That is how you get to 9-0.
On Sunday, quarterback Alex Smith threw for just 124 yards. But he didn't throw a pass that even came remotely close to being intercepted.
And when Smith was hit from behind and fumbled in the second quarter, rookie offensive tackle
Eric Fisher alertly pounced on the ball, saving a turnover that would have given the Bills the ball near midfield.
It was perhaps Fisher's best moment of the season, a smart and hustling play that largely went overlooked.
Tamba Hali also gets credit for his smart and alert fumble recovery when he broke off his pass rush and pursued a Buffalo receiver who had just caught a pass off a crossing pattern. When
Marcus Cooper poked the ball out of the receiver's hands, Hali was there to scoop it up and take it in for a touchdown.
That's not luck, friends. That's smart football.
Of course, the biggest play of the game came when defensive back Sean Smith seemingly blew a coverage but wound up in the right place to pick off a
Jeff Tuel pass at the goal line and go 100 yards the other way for a score.
Smith probably was supposed to stay on his man -- Buffalo receiver
Stevie Johnson -- but even though Smith whiffed on jamming Johnson, he still was alert enough to focus immediately on a pass coming right toward him.
"It always helps to be in the right place at the right time," Chiefs coach Andy Reid said Monday. "(Smith) put a quick jam on the guy and kind of missed. There was a low snap and the quarterback had Hali right in his face ... right in his vision, and the quarterback had to get rid of the ball fast.
"That's the way the game works. Everything is faster in the red zone. Everything with speed gets multiplied. It's tighter, faster.
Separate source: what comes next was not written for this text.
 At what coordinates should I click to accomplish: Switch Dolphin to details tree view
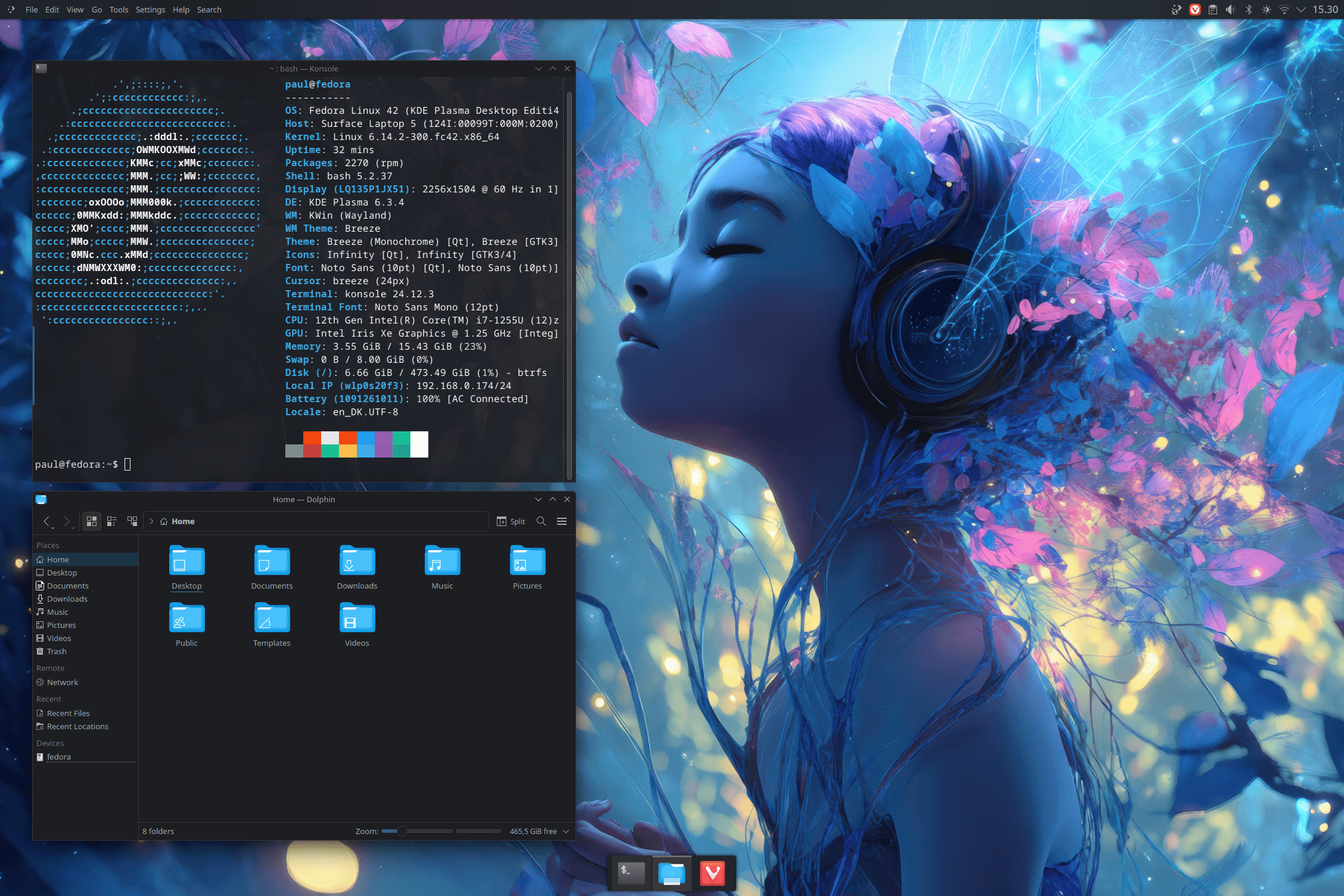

The quarterback had to make a quick decision, and Sean was right there. And he caught the ball. Let's not forget that. It's a tough thing to do. The thing was coming out kind of hard and (Smith) was close to him, too. But he caught it."
Smith intercepted a ball other defenders might have dropped. That's not luck.
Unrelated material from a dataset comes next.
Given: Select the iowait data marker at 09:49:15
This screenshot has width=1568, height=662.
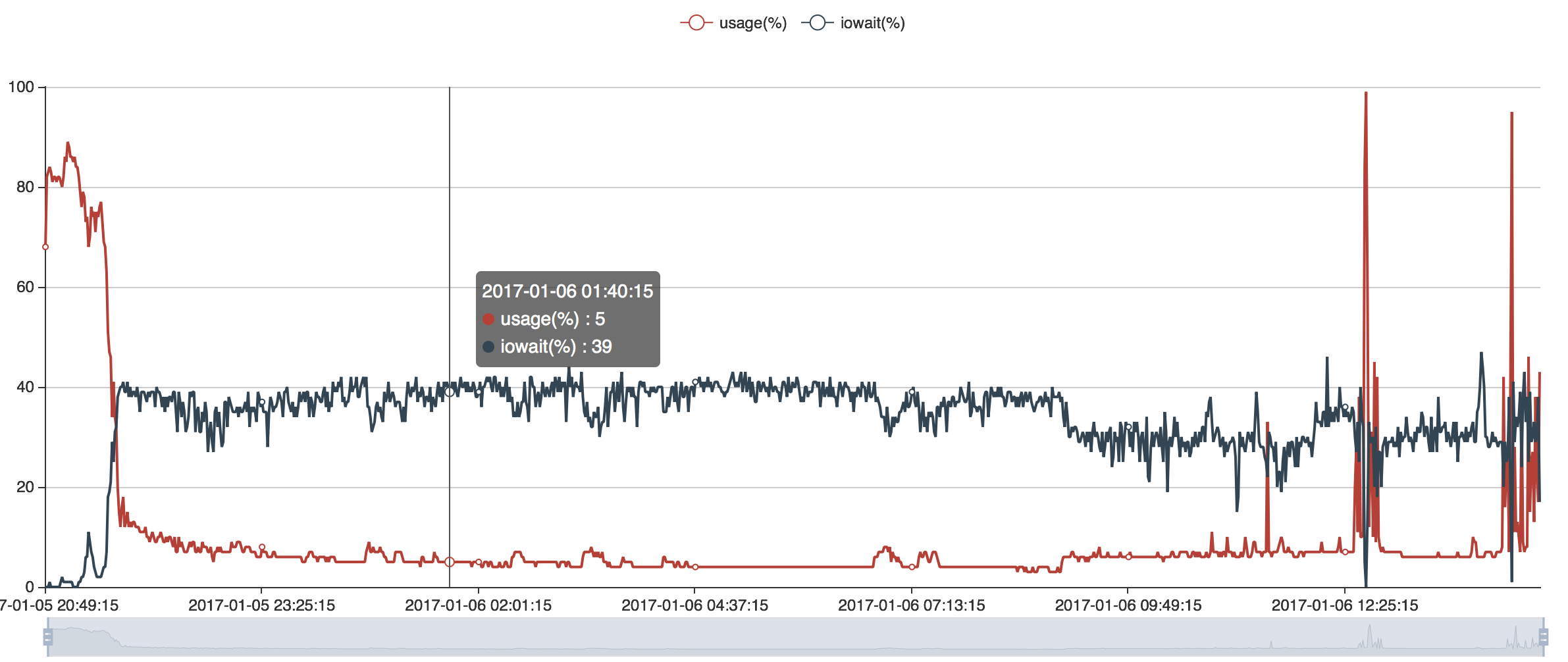Looking at the screenshot, I should [x=1128, y=427].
In Reid's mind, his troops are more confident than they are lucky. And it's because, he said, they believe in each other.
"They continually fight and battle and get to that fourth quarter and take over and dominate," he said. "That's nice to see.
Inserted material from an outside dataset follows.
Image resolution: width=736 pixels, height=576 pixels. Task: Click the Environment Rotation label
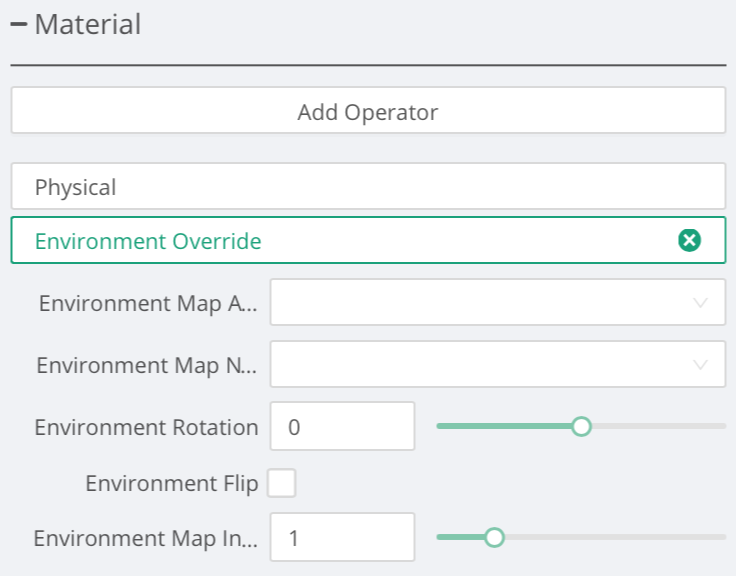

"People ask me all the time what I'm surprised about most and it's how close this group is. It doesn't matter what happens, we get ahead or get down, they just keep encouraging each other. What you see in the locker room every day, it is really what takes place on the sideline during a game.
"It's a special quality and we need to keep building on that. We've banked on that and we've won some close games in the fourth quarter. That's the thing I'm most impressed about."
That confident approach simply and often leads to good things happening, Reid said.
"It's a mindset of the players," he said. "They felt confident they will get it done. It's a trust factor. There's no one out there pointing fingers and naming names -- they're all just looking for ways to do something positive."
Playing smart, playing alert and playing with confidence sometimes gets confused with good fortune.
"You see that with (good) teams," Reid said. "They seem to encourage each other. Look, everything wasn't beautiful (against Buffalo). But you work through it and then you take advantage of your opportunities."
And that's what these 9-0 Chiefs do.